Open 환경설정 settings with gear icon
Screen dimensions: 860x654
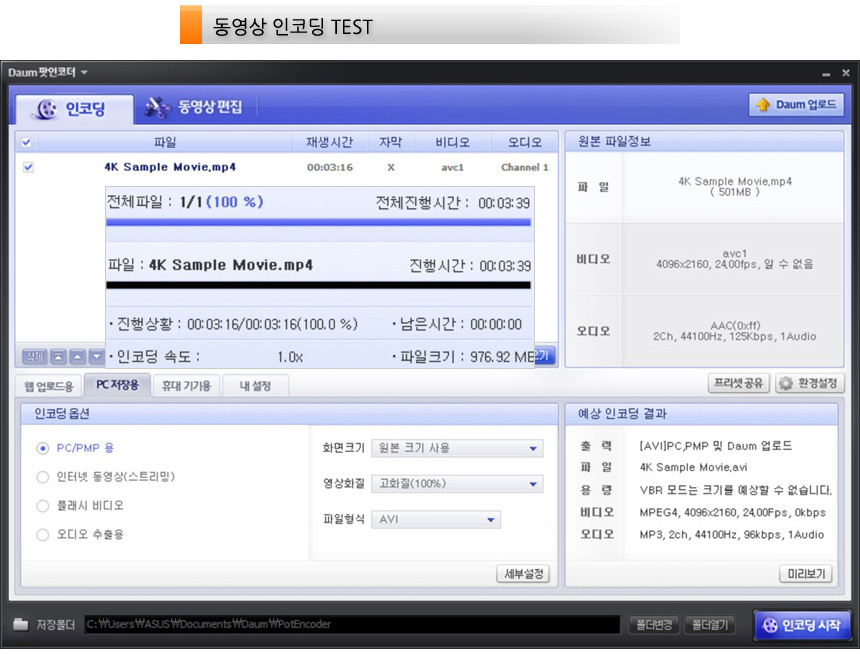click(809, 384)
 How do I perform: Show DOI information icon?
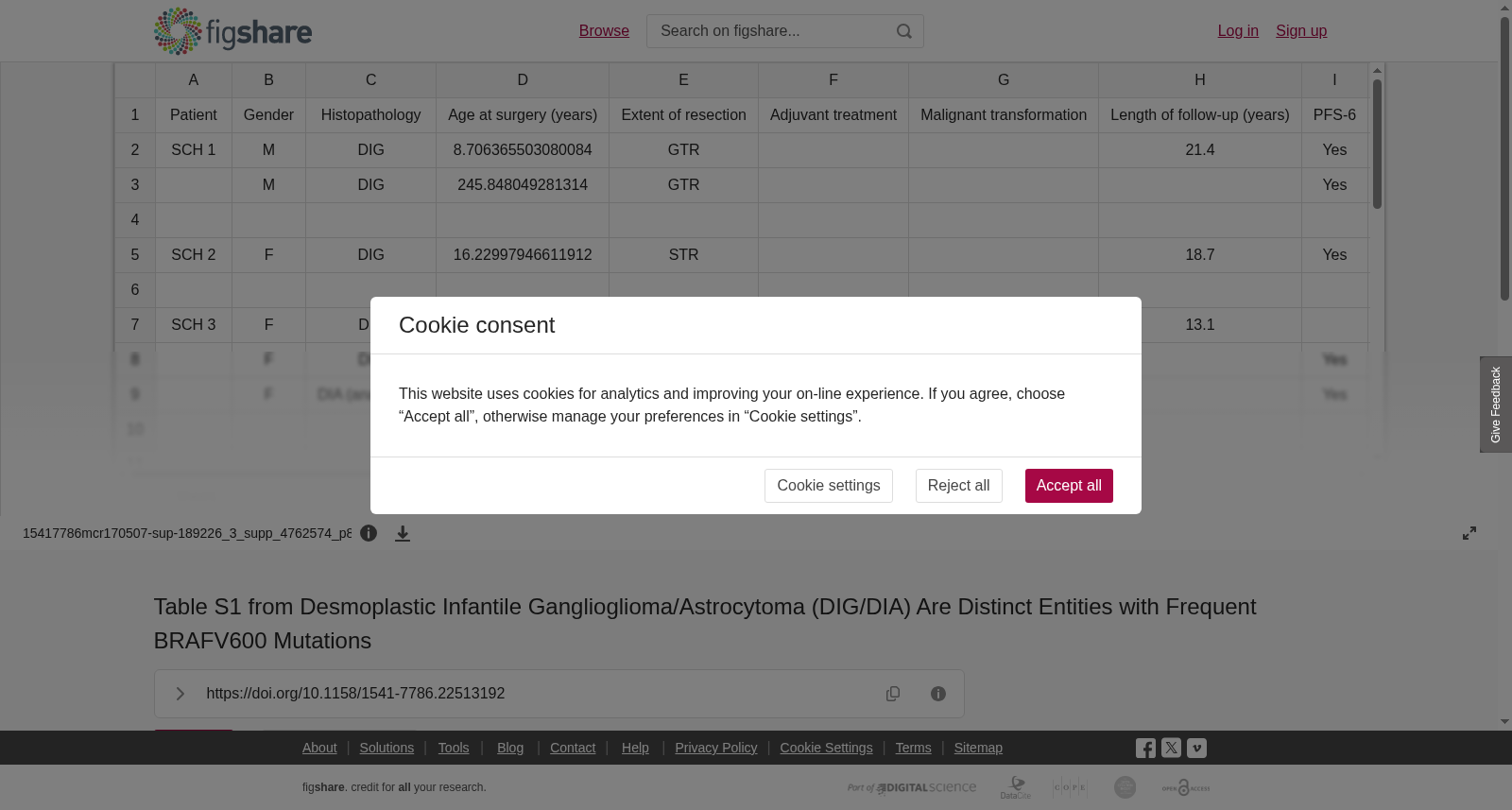[x=938, y=694]
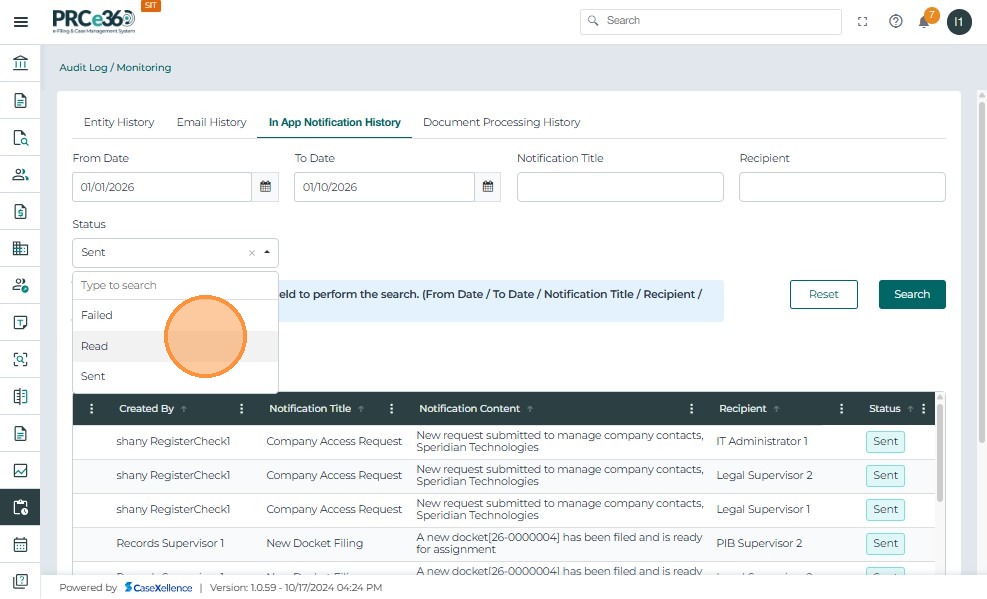Click the Search button
Image resolution: width=987 pixels, height=599 pixels.
click(x=911, y=294)
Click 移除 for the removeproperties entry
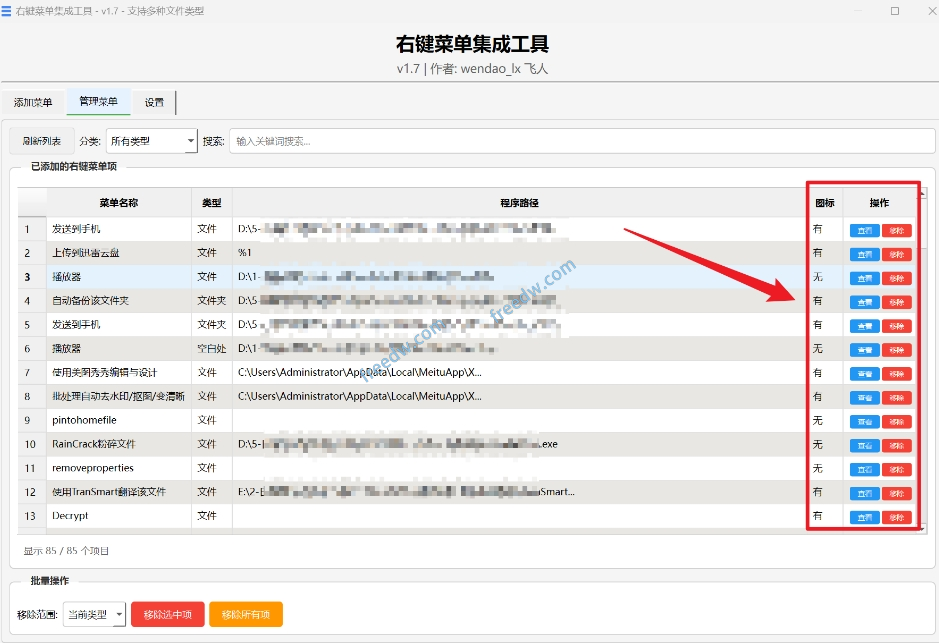939x643 pixels. (x=895, y=469)
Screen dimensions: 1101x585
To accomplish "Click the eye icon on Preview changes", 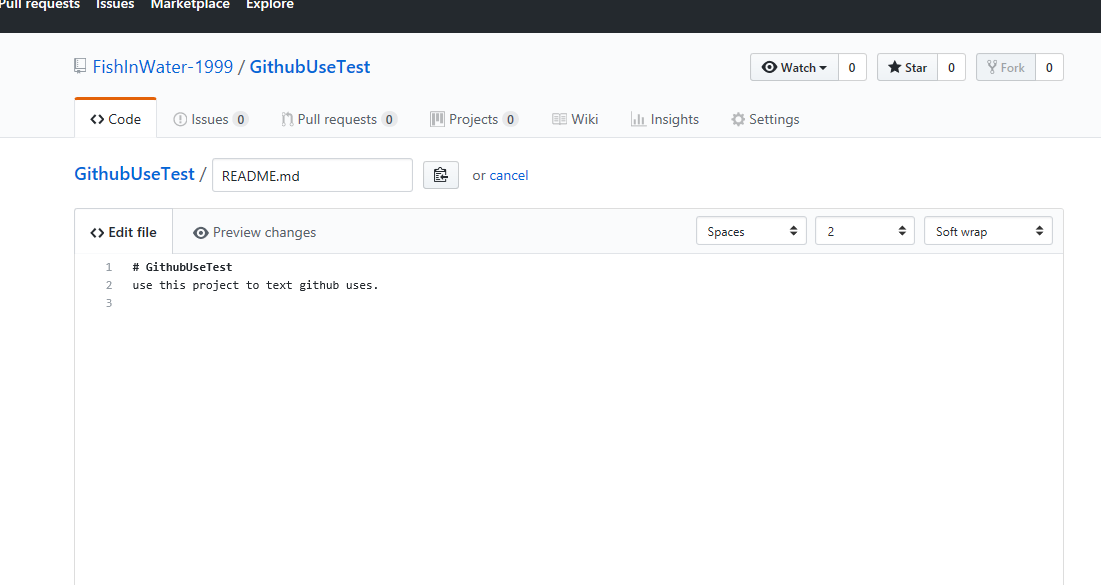I will tap(202, 231).
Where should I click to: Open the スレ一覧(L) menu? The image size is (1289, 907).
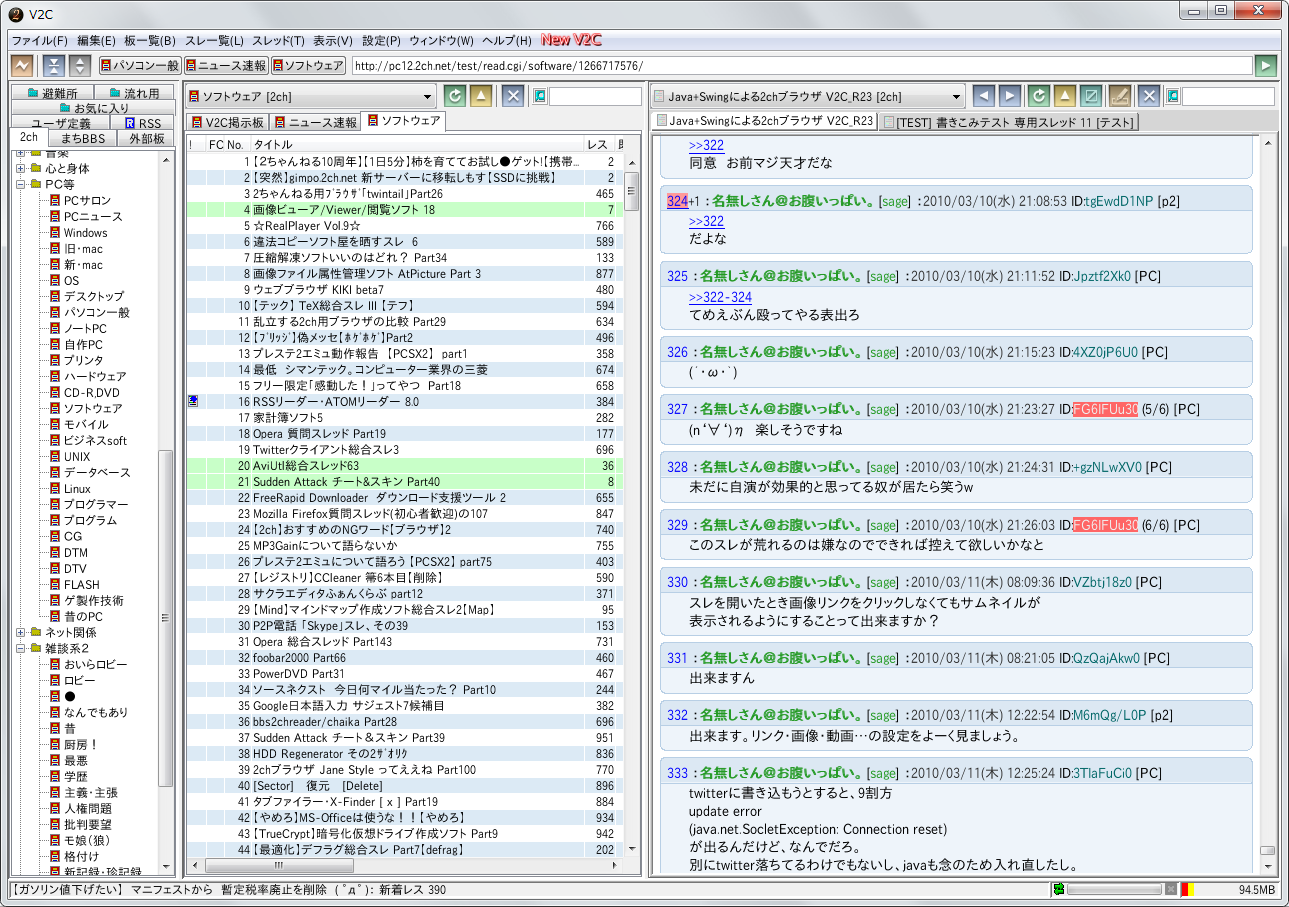[215, 41]
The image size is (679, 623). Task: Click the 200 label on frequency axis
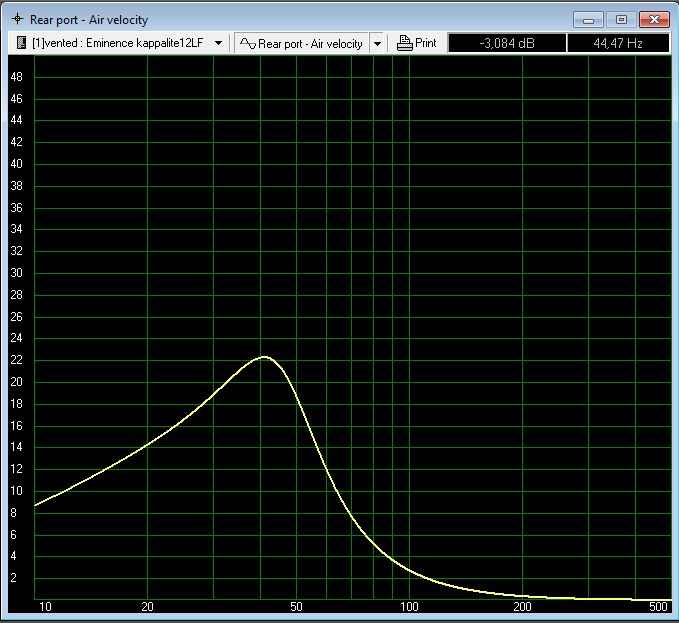tap(522, 608)
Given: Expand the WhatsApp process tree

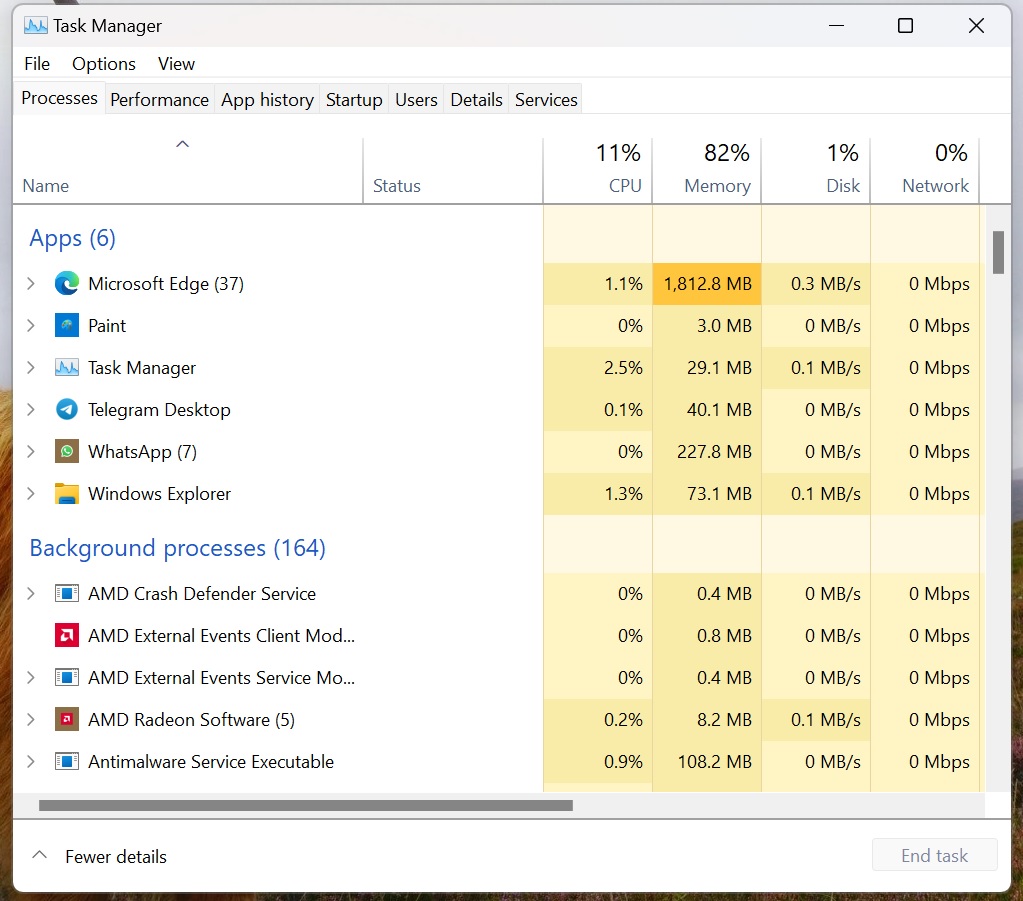Looking at the screenshot, I should tap(31, 452).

■ ASSIGNED TASK: Copy exactly the lines from the one containing "Where should I" to the end of the records, both included, and leave the pictures out.

■ RESULT OF THE EXERCISE:
Where should I click to: Open the スレ一覧(L) menu? The image size is (1289, 907).
[215, 41]
The image size is (679, 623). Task: Click the 200 label on frequency axis
tap(522, 608)
Given: Expand the WhatsApp process tree

Looking at the screenshot, I should tap(31, 452).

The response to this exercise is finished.